6. Doctor Strange #9
In one of the most mind-bending stories of the 1970s, Mother Earth and Doctor Strange bonds the powers of planet earth – which included you, dear readers – to defeat the Dread Dormammu. The whole thing is surrealistically awesome and exciting, and a perfect showcase for Colan's amazingly unorthodox page designs. Just look at that page below!
5. Daredevil #47
"Brother Take My Hand" was one of the few "relevant" comics of the late 1960s and 1970s that was actually well done. The story, as you might imagine from its rather groovy title, was about racism, but it was also about a Vietnam War hero trying to deal emotionally with the blindness that came from his throwing himself on a bomb.
The story could easily feel dated and frustrating when rereading it these days, but the able pencil of Gene Colan brought a sincerity and emotional warmth to the story that makes it still feel remarkable today.
4. Nathaniel Dusk II
The two Nathaniel Dusk mini-series presented some of the very first comic book stories ever reprinted only from an artist's pencils. That idea was an invention born of necessity, as Colan was famously difficult to ink. The repro in the first Dusk mini was a but tough to read, but Dusk II is a gorgeous and revelatory work of art.

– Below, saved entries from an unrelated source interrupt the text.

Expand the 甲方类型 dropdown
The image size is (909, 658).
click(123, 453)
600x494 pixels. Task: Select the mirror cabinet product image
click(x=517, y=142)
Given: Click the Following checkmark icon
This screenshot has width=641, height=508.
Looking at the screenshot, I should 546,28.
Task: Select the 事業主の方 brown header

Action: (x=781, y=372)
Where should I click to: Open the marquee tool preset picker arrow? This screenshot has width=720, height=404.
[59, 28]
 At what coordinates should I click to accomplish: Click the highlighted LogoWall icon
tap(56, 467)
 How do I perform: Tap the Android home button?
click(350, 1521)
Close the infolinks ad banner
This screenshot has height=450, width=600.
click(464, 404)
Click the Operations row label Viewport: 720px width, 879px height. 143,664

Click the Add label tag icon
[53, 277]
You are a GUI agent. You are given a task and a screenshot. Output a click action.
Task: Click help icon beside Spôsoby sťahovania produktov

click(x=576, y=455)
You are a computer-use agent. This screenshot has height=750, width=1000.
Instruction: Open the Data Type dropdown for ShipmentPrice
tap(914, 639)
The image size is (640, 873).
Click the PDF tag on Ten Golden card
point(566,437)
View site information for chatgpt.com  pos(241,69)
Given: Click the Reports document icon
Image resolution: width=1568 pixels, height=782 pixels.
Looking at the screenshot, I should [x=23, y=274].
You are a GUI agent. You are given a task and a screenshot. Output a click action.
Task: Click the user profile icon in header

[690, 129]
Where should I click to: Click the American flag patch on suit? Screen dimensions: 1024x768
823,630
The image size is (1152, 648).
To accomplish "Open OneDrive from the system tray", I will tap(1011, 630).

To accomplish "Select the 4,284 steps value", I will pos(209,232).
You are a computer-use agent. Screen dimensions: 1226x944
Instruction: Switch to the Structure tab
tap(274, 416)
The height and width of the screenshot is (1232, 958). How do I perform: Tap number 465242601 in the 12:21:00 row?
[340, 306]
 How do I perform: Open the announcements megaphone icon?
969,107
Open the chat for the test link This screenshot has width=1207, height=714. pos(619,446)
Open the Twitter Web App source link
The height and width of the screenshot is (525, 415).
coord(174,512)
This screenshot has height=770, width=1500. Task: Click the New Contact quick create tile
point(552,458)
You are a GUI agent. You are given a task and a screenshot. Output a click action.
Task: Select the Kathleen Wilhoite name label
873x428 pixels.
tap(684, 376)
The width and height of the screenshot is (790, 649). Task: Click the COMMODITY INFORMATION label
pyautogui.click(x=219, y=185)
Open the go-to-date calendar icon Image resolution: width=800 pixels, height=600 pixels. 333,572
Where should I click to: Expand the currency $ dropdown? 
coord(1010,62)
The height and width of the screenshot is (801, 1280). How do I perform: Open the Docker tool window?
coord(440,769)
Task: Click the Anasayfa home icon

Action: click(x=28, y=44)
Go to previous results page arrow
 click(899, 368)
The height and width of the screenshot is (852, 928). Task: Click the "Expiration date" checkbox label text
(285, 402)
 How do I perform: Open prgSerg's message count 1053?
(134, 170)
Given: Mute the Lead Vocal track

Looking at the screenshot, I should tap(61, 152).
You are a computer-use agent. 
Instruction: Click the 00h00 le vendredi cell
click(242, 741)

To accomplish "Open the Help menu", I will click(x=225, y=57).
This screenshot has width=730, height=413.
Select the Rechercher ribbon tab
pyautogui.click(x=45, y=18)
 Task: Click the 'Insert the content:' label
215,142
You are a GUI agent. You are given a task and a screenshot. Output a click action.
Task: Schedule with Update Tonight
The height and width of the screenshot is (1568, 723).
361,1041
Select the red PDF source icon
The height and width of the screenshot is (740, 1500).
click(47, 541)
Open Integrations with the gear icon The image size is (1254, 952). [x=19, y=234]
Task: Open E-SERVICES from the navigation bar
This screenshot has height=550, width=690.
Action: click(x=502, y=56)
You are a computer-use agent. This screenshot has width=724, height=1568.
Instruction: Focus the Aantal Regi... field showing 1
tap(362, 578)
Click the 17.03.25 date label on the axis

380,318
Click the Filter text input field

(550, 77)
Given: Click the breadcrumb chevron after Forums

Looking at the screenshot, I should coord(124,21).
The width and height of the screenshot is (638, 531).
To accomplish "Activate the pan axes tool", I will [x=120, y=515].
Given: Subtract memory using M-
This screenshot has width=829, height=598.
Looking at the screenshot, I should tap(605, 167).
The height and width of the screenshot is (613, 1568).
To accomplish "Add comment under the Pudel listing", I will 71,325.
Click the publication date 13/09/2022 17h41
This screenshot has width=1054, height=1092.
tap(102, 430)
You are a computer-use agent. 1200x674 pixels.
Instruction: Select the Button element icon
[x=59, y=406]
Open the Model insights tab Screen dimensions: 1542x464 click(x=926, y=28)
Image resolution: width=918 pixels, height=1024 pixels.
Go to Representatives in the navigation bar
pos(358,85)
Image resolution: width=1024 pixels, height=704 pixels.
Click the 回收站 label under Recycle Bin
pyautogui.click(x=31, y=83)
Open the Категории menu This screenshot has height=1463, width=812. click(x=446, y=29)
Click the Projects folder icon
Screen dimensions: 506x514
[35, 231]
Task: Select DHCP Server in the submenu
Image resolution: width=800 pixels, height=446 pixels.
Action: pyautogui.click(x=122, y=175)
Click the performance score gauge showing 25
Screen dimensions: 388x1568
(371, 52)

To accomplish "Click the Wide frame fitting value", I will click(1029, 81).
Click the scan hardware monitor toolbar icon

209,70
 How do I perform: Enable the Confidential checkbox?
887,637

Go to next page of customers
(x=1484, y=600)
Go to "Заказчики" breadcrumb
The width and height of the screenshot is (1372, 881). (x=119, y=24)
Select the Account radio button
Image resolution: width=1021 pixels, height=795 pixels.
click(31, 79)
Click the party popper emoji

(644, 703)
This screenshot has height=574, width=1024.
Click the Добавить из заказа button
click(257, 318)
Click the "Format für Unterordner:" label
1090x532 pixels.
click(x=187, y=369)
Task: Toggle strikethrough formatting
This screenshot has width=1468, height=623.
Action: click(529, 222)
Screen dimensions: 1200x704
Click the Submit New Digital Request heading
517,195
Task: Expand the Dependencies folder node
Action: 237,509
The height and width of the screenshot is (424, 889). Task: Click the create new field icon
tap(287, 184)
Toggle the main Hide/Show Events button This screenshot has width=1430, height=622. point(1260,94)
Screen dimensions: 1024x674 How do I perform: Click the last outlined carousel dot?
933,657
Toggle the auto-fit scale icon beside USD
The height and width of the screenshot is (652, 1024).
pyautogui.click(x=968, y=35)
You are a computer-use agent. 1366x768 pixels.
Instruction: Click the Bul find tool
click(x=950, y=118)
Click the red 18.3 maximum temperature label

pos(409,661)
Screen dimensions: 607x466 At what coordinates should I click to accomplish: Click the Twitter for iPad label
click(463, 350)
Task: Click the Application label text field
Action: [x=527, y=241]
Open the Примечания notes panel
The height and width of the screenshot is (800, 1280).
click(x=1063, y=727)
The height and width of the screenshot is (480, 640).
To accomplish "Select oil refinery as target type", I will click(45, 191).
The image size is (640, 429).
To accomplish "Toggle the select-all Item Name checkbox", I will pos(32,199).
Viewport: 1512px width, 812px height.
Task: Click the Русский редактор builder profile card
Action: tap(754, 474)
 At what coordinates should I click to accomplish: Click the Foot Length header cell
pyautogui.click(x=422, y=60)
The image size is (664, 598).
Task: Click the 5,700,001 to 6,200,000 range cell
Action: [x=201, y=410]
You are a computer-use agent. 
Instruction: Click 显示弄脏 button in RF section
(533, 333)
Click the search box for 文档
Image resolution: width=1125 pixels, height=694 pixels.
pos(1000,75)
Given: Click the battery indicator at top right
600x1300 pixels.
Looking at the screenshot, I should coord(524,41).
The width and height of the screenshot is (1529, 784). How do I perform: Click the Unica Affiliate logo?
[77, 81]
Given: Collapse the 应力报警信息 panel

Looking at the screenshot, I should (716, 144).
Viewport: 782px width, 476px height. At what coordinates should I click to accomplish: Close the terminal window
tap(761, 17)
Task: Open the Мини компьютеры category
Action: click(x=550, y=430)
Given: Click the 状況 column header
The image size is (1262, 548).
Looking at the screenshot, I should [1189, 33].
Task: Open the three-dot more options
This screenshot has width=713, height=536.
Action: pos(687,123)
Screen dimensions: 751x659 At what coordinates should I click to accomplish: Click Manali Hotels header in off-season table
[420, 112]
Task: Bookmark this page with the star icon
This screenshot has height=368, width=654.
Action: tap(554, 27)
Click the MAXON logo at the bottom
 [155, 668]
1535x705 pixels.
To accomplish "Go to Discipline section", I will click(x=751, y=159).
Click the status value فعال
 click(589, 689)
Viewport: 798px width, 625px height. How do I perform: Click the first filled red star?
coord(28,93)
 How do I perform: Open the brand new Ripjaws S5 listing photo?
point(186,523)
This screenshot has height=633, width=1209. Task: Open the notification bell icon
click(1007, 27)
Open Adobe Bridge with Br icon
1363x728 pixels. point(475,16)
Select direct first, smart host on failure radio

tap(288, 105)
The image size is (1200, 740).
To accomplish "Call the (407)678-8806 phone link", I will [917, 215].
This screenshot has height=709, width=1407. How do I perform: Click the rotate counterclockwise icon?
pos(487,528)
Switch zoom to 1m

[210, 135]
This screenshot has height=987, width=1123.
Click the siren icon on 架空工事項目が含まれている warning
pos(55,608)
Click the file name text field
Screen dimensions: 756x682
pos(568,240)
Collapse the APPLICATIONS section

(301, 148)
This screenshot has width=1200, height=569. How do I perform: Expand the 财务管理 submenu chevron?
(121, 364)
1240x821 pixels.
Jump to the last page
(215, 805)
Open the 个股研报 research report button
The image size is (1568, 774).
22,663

Don McGregor, who is soon to be a member of the Comics Bulletin staff, has remarkable things to say about the work that Gene Colan did on the Dusk books –the books are filled with scenes that would challenge even the greatest artists; instead, Colan consistently didn't just rise to the occasion, but in fact produced some of the finest work of his entire career.
3. Doctor Strange #177
Hail the Master indeed! Under the brilliant inking of Tom Palmer, perhaps Colan's greatest inker, Gene Colan delivers an astounding tour de force in this wonderful comic full of action, magical adventure, romance and many moments of pure beauty. I adore the new costume that debuted in this issue, and Colan draws it beautifully.
2. Howard the Duck #12
Or: Howard the Duck goes insane. Again Colan and Steve Gerber teamed up in this story, with the breathtakingly unorthodox story of Howard the Duck and his friends sent to an insane asylum. Page after page of this comic is consumed with an surreal inner dialogue that Howard endlessly has with himself, an idea that would have destroyed the work of a lesser artist. But Colan stepped up and grasped the story. It's incredibly memorable, most especially the incredibly spooky final page that features the rock band KISS emerging out of the head of a weird young girl. That scene honestly haunted me for years.
1. Tomb of Dracula #70
But this talk of haunting scenes brings me to Colan's greatest series, Tomb of Dracula. Colan teamed with writer Marv Wolfman on this series for nearly six years, years that the team created a thoughtful, fascinating and almost magisterial take on one of history's most evil characters.
The final issue, #70, is filled with some breathtaking scenes of pure beauty, as Colan pushed and extended himself to create perhaps the most beautiful work of his career. This issue is a virtual textbook on great scene-setting in comics, and perhaps the greatest work in the career of one of comics' greatest artists.